Does the original Game Boy game "Tetris" have a battery memory inside the cartridge?

When I was a kid, I traded my NES for a Game Boy with a sketchy kid in school. He essentially scammed me into believing that I was gonna get tons of games, but when we got home to my house, he just pulled up two pirate cartridges from China, each loaded with a bunch of random games (and many duplicates), selectable in a list upon boot. (I did not grasp the concept of piracy whatsoever at that age.)

Anyway, the point I'm trying to make is that I never owned the actual Tetris cartridge, so I'm unsure if my copy is identical in function to the original game. I have tried for a longer time now to find this information online, without any luck.

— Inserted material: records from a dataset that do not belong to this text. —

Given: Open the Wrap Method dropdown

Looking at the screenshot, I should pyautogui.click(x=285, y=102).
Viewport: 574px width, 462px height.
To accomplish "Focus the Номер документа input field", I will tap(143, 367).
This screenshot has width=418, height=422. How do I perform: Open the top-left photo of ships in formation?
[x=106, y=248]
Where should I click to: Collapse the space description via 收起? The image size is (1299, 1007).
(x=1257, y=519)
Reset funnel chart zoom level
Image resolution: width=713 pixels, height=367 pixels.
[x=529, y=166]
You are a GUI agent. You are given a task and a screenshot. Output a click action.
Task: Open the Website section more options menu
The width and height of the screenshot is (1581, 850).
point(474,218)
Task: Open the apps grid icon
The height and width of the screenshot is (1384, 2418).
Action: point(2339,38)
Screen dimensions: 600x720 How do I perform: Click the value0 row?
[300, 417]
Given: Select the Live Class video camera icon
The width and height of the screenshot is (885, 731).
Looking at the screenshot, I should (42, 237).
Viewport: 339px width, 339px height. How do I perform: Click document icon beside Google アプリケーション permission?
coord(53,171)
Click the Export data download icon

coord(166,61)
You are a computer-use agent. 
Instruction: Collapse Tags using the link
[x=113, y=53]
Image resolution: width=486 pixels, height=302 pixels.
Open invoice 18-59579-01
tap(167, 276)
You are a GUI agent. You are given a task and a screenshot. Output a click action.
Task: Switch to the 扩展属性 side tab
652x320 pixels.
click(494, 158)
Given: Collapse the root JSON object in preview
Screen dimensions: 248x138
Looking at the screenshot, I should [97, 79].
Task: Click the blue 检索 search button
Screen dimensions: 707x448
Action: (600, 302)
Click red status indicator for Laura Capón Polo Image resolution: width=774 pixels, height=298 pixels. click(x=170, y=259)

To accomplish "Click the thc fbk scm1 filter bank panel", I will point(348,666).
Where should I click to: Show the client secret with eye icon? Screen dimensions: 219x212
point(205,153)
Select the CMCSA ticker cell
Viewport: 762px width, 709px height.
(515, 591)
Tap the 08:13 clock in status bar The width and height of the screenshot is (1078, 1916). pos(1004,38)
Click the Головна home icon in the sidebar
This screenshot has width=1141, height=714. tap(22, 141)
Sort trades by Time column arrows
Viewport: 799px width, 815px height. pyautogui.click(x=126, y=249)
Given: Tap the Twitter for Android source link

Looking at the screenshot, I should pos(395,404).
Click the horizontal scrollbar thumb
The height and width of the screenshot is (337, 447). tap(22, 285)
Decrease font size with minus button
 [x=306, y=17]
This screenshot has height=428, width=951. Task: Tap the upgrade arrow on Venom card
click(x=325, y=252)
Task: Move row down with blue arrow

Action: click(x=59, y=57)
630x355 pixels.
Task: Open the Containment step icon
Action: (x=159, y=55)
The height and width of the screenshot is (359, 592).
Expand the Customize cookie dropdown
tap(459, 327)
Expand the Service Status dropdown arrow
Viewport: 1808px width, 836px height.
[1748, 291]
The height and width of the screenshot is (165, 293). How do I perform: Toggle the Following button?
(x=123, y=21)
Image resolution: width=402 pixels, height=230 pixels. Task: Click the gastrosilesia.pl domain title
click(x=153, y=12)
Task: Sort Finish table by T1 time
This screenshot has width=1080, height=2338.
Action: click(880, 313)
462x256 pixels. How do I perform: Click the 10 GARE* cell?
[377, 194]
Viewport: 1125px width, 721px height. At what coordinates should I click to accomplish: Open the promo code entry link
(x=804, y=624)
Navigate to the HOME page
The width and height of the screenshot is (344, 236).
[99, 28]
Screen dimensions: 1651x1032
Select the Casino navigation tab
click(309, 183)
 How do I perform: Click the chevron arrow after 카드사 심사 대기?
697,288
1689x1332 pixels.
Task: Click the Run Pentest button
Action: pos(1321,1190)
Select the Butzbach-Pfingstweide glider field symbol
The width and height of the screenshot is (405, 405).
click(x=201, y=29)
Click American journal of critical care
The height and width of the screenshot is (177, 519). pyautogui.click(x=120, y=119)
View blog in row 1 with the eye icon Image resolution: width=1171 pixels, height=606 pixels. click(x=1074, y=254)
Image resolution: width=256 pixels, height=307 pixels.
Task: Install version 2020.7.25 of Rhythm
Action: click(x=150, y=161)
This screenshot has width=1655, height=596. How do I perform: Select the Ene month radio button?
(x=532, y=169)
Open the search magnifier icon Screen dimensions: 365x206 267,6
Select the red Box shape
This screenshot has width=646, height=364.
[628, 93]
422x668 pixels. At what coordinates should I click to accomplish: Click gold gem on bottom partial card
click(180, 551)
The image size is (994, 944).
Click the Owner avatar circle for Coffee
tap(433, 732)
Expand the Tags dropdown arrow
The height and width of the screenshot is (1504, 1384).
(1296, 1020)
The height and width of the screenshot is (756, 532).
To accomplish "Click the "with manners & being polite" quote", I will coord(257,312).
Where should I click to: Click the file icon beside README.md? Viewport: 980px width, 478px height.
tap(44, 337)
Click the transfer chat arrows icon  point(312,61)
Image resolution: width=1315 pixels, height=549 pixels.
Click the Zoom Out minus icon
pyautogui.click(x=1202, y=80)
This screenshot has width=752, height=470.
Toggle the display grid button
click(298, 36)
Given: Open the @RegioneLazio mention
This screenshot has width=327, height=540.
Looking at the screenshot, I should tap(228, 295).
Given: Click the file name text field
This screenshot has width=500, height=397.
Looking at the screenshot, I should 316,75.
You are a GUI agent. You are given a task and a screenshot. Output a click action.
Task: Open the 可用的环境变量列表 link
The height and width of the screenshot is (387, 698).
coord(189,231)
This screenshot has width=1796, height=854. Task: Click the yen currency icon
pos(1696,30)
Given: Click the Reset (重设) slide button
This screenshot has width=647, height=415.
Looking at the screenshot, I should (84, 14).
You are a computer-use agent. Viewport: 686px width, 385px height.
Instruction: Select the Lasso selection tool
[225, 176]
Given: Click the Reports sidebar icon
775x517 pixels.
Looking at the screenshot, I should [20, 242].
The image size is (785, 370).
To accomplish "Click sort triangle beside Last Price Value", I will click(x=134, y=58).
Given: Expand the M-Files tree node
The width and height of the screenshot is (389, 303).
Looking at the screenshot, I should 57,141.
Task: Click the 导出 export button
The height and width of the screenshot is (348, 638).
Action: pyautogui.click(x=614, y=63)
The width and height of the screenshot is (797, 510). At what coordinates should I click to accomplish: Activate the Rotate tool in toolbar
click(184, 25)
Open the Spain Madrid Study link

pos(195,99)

What made me start thinking about this is the fact that while the game allows you to enter three hi-score names for each difficulty setting, they are all erased as soon as I shut down the Game Boy. I believe that whoever made the pirate carts sometime in the early 1990s must have picked titles which don't require saving/loading (and thus a battery), but the fact that Tetris has such a "hi-score table" feature makes me wonder if the game is expecting a battery inside the cartridge after all.

It seems ridiculous to me to enter your name and then have it only last until the next time you turn the Game Boy off. I basically refuse to believe that this was the intention by Nintendo, but I'm not at all sure. They could have had the mentality that "games are supposed to have hi-score tables" or something. Or maybe they thought that all the kids playing for hi-score will want the winner to only have the "trophy" until the next recess? Nintendo saving a little money on each cartridge?

My honest best guess is that yes, the game did have a battery memory, and my pirate copy author simply didn't care about this or maybe didn't realize it? I doubt they modified any of the game ROMs. (Although that seems like it would freeze/hang when trying to save to the nonexistent battery memory...)

Would love to finally be able to put this to rest.


Solution 1:

The answer is no. As you can see from this page (and in the picture below), which shows the internals of the game boy Tetris cartridge, there's no battery inside, so the game doesn't have any kind of battery backup.

Picture of inside of cartridge

Solution 2:

The original 'Game Boy' version of Tetris released in 1989, did not have battery backup.

However, the updated version for the Game Boy Color, Tetris DX (released in 1998/99), is backwards-compatible with the original Game Boy, and does feature battery backed high-scores:

developed by Nintendo and released in Japan on October 21, 1998, in North America on November 18, 1998, and in Europe and Australia in 1999. Tetris DX features battery-saved high scores and three player profiles...
Tetris (Game Boy) - Wikipedia

Solution 3:

My Japanese copy erases it every time i turn it off, not sure about the PAL and NA versions though.